Rentable. Eso es lo que les sale la venganza en muchas ocasiones en el mundo de la literatura a sus ejecutores. Existen varios tipos de venganzas, pero las que tienen que ver con el dinero y el poder, se llevan la palma. Y si además por en medio aparecen familias mafiosas que trafican con todo lo oscuramente ilegal, pues el mal ya se sirve solo. Lo determinante llega cuando nadie ve venir la venganza en su contra, amparado en una supuesta superioridad moral, que al final se ve truncada por lo tacaño de uno de los bandos, ¡¡¡Ay, poderoso caballero don dinero!!!
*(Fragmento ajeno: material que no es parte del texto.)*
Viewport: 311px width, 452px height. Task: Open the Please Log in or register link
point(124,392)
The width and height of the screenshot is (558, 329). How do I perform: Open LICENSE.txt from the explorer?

Como viene pasándome últimamente, bluff de libro. Temática sugerente, correcto desarrollo a ratos pero aburrido discurrir a otros ratos y parafraseando el título, frío poso que deja su lectura final. Sin indagar mucho si el protagonista viene de historias anteriores o si es parte de una saga, de golpe y porrazo al inicio nos encontraremos a un ex presidiario recién salido de la cárcel, que si antaño era un detective, ahora se zambulle a investigar un asesinato que ni entiendo su por qué, y a esquivar a varios asesinos a sueldos que lo persiguen. Mientras, tiene sexo voraz con la hija del mafioso y va dejando desperdigados cadáveres a su paso con una facilidad palmaria.
¿Será que en los alrededores de las Catarátas del Niágara la ley es laxa y es fácil delinquir? Eso se deja entrever en el libro, que pinta al protagonista como a un pobre desarrapado pero con la fortuna de los malotes de su lado, que narra a los mandamases de las mafias como legitimadores de sus fechorías pero que la resolución de varios episodios dejan ganas de más. Definitivamente, no recomiendo su lectura, ni para pasar el rato, ni para saciar las ganas de thriller negro que se pudieran tener ni para prácticamente nada; en mi caso, solamente para persistir con mi obsesivo tic de finalizar toda lectura que empiezo, que no me gusta dejar nada a medias (lo de no dejar a nadie a medias, ya es otra historia).